*Task requirements:* From the very first line of the data to the line containing "RESOURCES (858, 157)", retype everything exactly, leaving the pictures behind.

BEGIN Dataset records

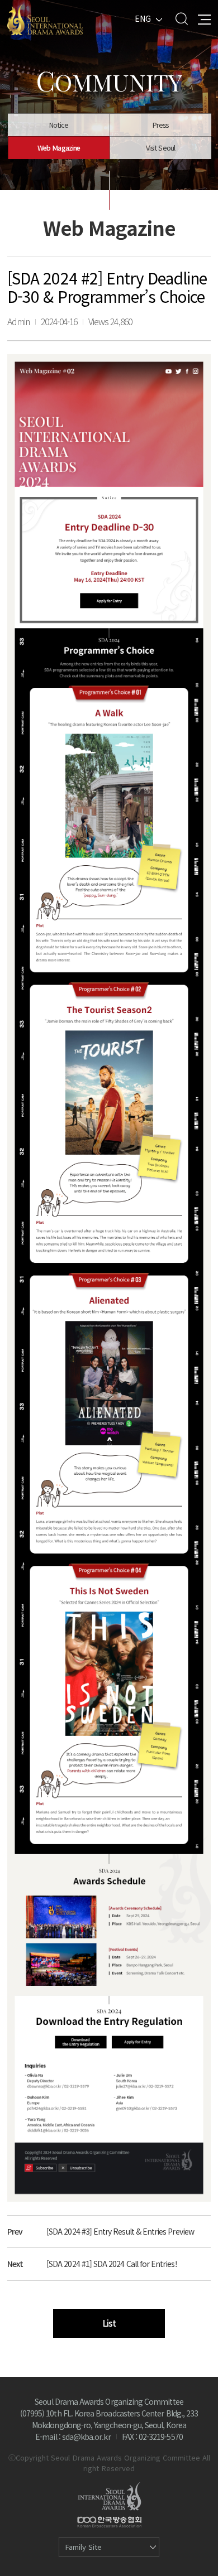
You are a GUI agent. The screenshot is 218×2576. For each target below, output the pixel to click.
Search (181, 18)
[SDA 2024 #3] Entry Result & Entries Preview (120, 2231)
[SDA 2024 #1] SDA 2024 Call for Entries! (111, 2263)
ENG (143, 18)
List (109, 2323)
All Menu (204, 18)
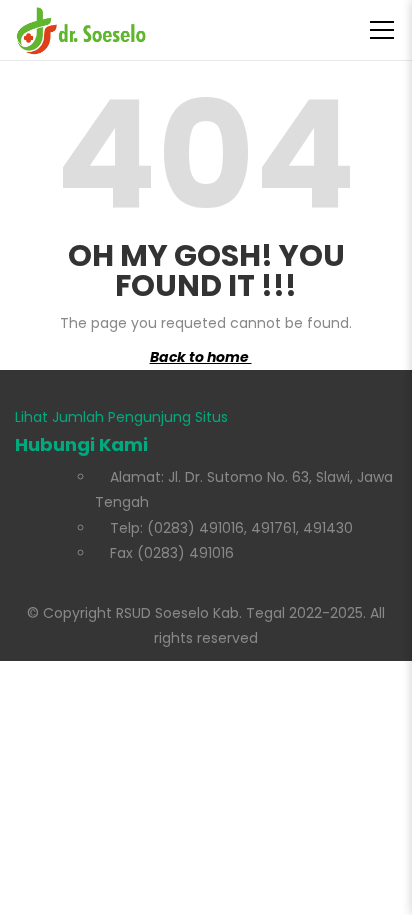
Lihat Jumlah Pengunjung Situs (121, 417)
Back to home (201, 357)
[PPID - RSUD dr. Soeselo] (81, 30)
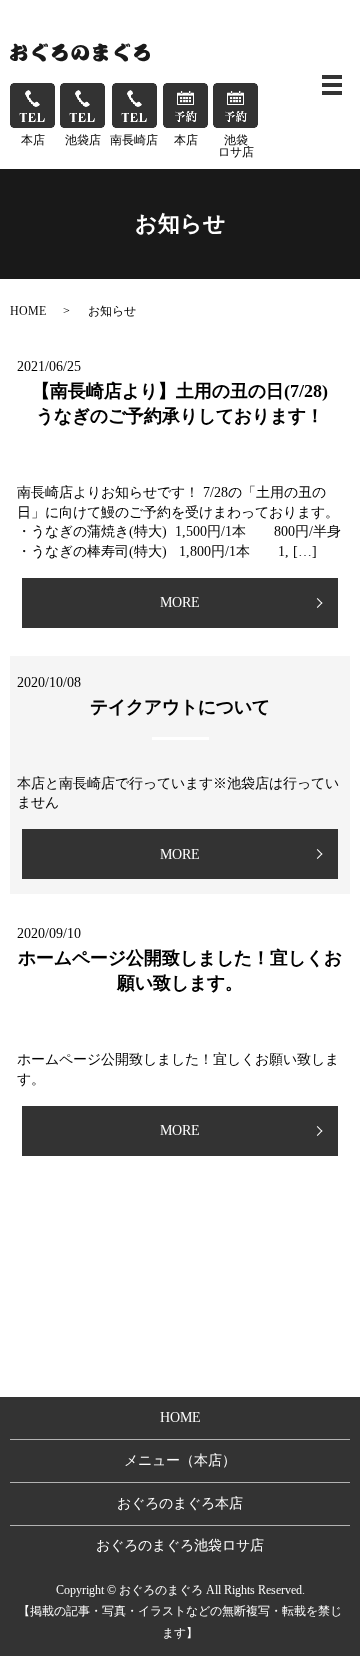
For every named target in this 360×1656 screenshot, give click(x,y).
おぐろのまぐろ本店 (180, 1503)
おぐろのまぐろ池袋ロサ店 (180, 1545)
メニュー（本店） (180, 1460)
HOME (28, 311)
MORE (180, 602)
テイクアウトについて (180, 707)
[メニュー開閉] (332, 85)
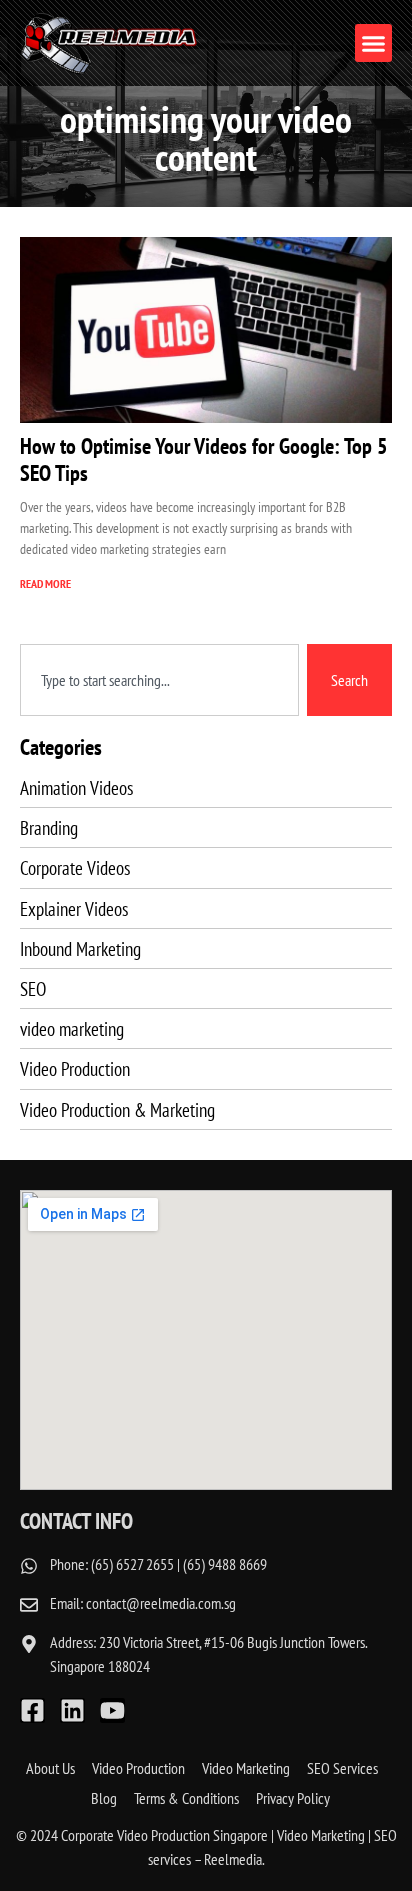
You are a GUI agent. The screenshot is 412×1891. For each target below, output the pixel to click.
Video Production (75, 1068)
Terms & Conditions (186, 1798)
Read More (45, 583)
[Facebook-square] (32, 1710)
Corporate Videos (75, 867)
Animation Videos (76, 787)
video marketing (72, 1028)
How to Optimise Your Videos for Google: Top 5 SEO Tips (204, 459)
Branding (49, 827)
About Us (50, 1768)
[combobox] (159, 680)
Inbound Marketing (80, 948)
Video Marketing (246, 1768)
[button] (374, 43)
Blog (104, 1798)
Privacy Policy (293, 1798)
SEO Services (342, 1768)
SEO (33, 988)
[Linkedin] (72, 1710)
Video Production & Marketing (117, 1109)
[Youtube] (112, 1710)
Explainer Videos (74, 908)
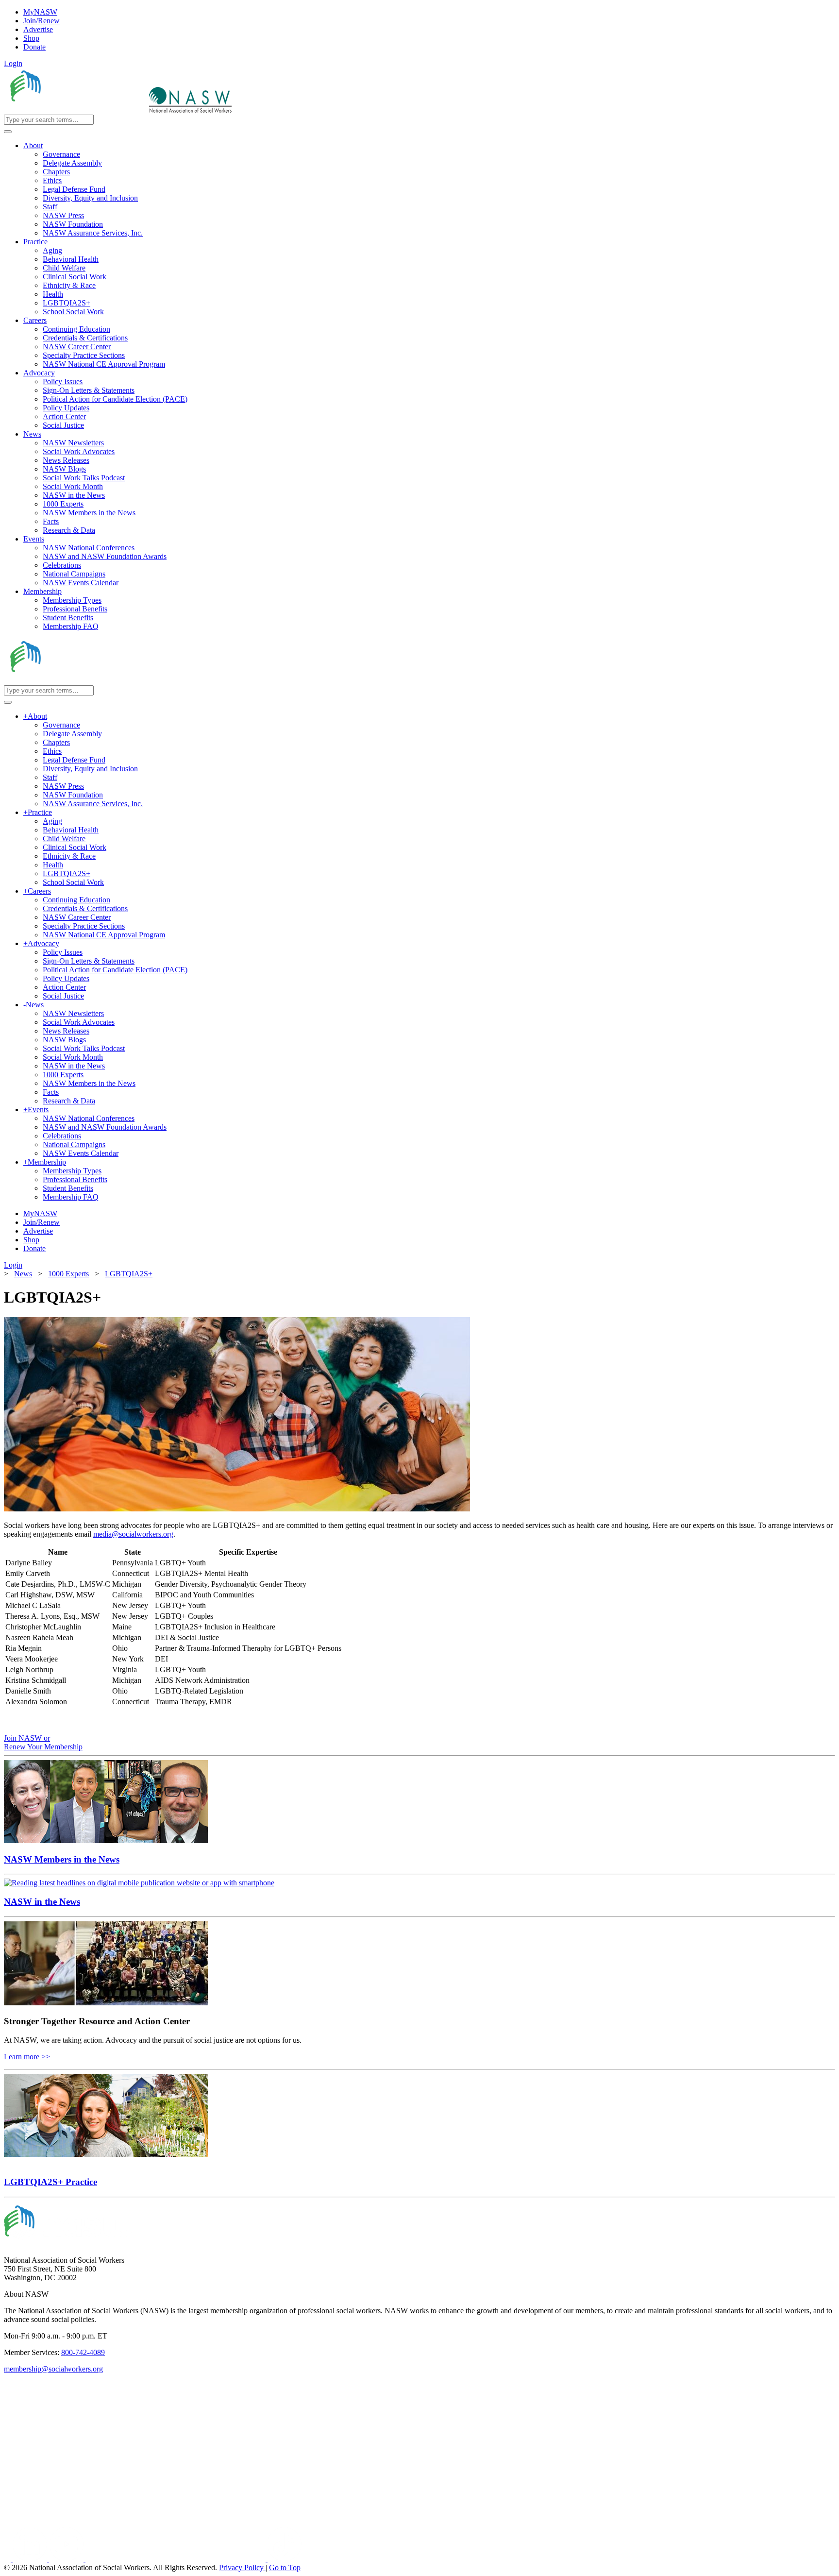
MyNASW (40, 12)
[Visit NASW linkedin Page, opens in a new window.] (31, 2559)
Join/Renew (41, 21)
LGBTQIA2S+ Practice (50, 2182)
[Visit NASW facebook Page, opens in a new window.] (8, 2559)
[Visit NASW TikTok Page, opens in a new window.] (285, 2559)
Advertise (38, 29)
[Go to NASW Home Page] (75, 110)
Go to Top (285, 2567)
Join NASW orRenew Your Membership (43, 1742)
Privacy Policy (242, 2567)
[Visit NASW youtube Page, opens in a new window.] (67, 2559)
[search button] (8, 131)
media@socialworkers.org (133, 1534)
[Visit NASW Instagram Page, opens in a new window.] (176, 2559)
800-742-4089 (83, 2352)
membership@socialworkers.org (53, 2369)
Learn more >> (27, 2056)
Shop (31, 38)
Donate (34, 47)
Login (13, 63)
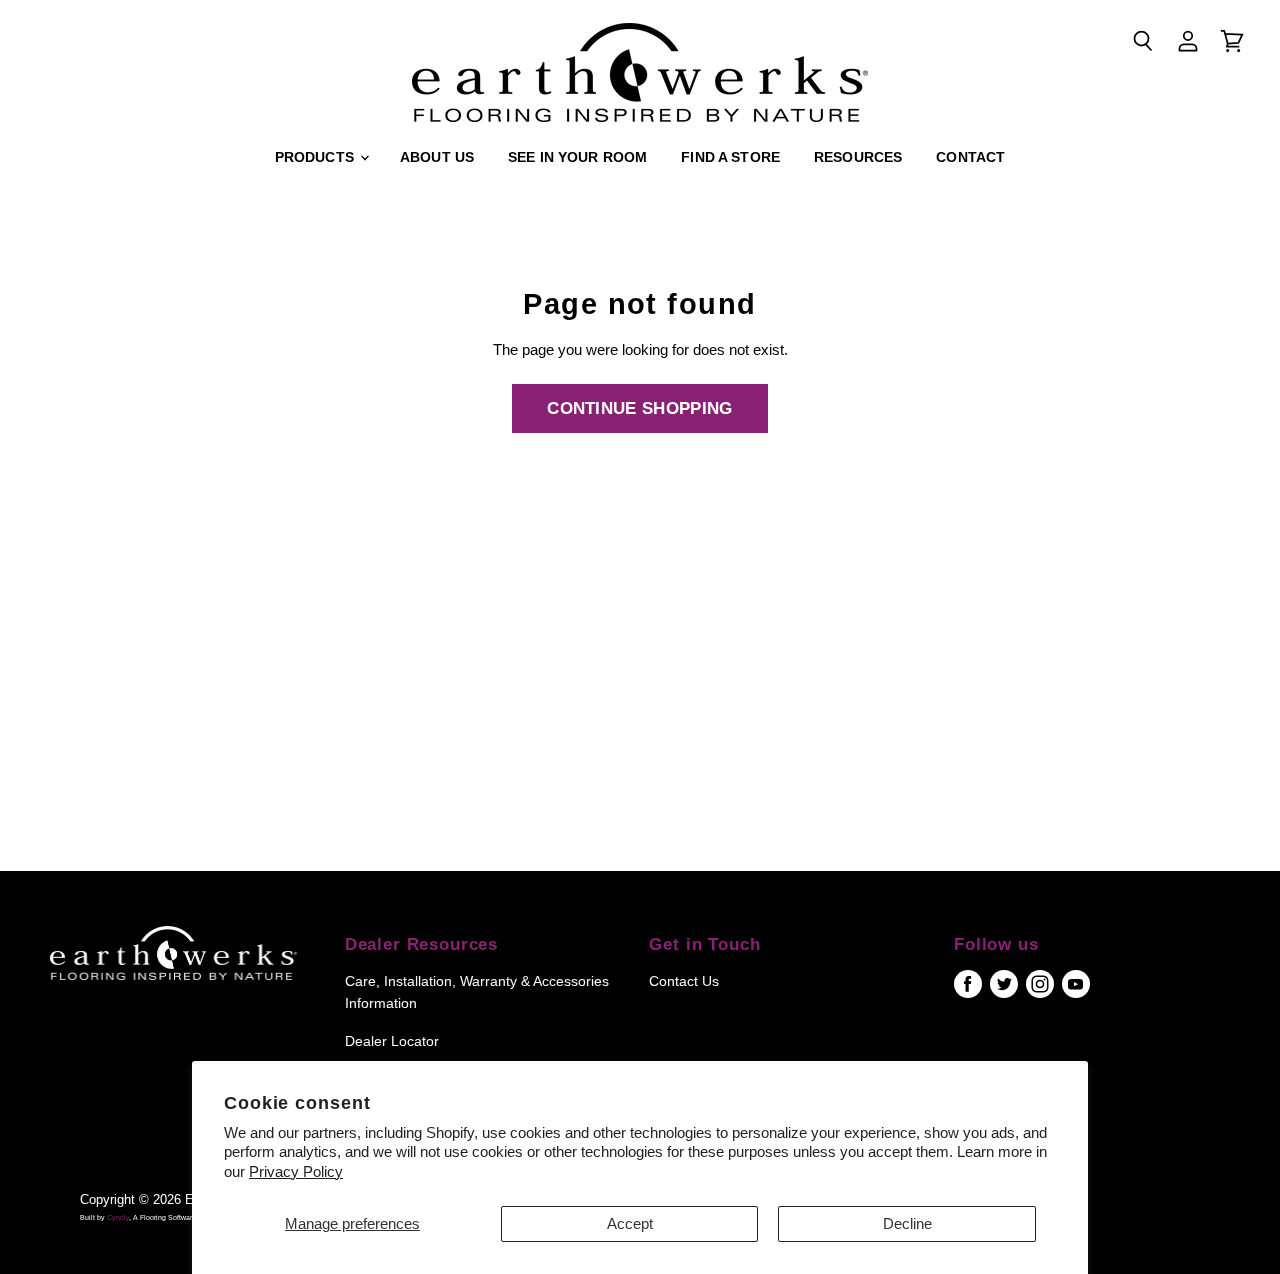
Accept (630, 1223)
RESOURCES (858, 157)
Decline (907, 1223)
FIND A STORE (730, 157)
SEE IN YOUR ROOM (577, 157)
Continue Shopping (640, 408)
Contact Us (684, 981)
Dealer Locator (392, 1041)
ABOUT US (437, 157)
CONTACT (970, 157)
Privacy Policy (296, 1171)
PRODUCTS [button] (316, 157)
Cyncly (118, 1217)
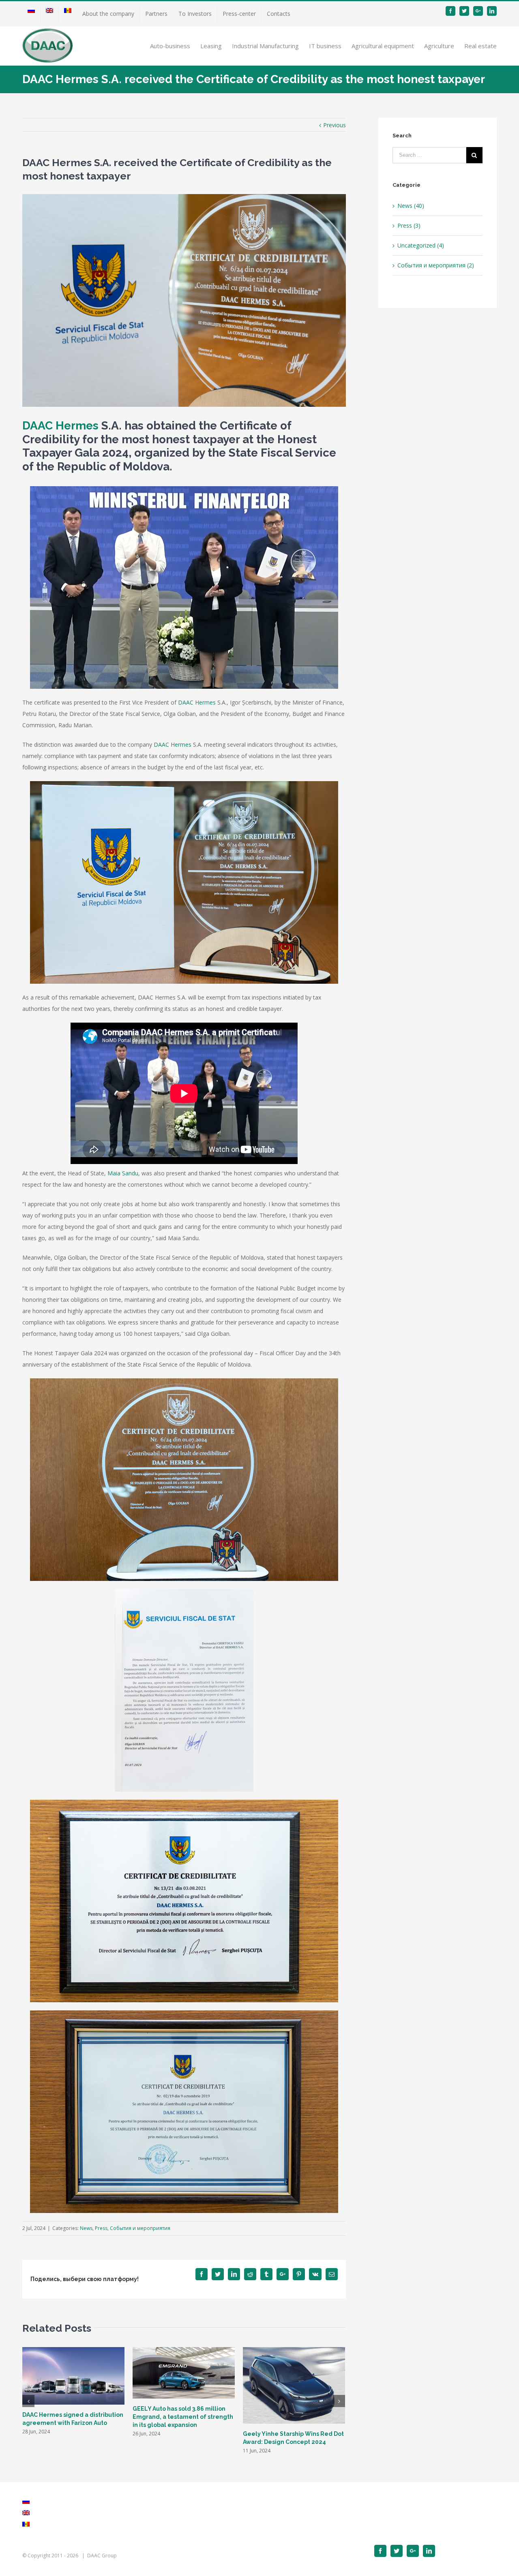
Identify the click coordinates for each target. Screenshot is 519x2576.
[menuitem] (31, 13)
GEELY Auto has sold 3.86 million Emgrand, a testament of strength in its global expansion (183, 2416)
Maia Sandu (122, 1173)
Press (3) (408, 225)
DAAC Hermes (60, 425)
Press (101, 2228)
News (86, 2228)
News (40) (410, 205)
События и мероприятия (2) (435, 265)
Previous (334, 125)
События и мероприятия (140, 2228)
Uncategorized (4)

END Dataset records

*Result of the exercise:*
You are a GUI agent. The screenshot is 218×2576. For each target below, output the pixel to click.
Search (181, 18)
[SDA 2024 #3] Entry Result & Entries Preview (120, 2231)
[SDA 2024 #1] SDA 2024 Call for Entries! (111, 2263)
ENG (143, 18)
List (109, 2323)
All Menu (204, 18)
Lihat Jumlah Pengunjung Situs (121, 417)
Back to home (201, 357)
[PPID - RSUD dr. Soeselo] (81, 30)
For every named target in this 360×1656 screenshot, give click(x,y).
おぐろのまぐろ本店 (180, 1503)
おぐろのまぐろ池袋ロサ店 (180, 1545)
メニュー（本店） (180, 1460)
HOME (28, 311)
MORE (180, 602)
テイクアウトについて (180, 707)
[メニュー開閉] (332, 85)
You are a GUI agent. The screenshot is 412×1891. For each target below, output the pixel to click.
Video Production (75, 1068)
Terms & Conditions (186, 1798)
Read More (45, 583)
[Facebook-square] (32, 1710)
Corporate Videos (75, 867)
Animation Videos (76, 787)
video marketing (72, 1028)
How to Optimise Your Videos for Google: Top 5 SEO Tips (204, 459)
Branding (49, 827)
About Us (50, 1768)
[combobox] (159, 680)
Inbound Marketing (80, 948)
Video Marketing (246, 1768)
[button] (374, 43)
Blog (104, 1798)
Privacy Policy (293, 1798)
SEO Services (342, 1768)
SEO (33, 988)
[Linkedin] (72, 1710)
Video Production & Marketing (117, 1109)
[Youtube] (112, 1710)
Explainer Videos (74, 908)
MyNASW (40, 12)
[Visit NASW linkedin Page, opens in a new window.] (31, 2559)
Join/Renew (41, 21)
LGBTQIA2S+ Practice (50, 2182)
[Visit NASW facebook Page, opens in a new window.] (8, 2559)
[Visit NASW TikTok Page, opens in a new window.] (285, 2559)
Advertise (38, 29)
[Go to NASW Home Page] (75, 110)
Go to Top (285, 2567)
Join NASW orRenew Your Membership (43, 1742)
Privacy Policy (242, 2567)
[Visit NASW youtube Page, opens in a new window.] (67, 2559)
[search button] (8, 131)
media@socialworkers.org (133, 1534)
[Visit NASW Instagram Page, opens in a new window.] (176, 2559)
800-742-4089 (83, 2352)
membership@socialworkers.org (53, 2369)
Learn more >> (27, 2056)
Shop (31, 38)
Donate (34, 47)
Login (13, 63)
Accept (630, 1223)
RESOURCES (858, 157)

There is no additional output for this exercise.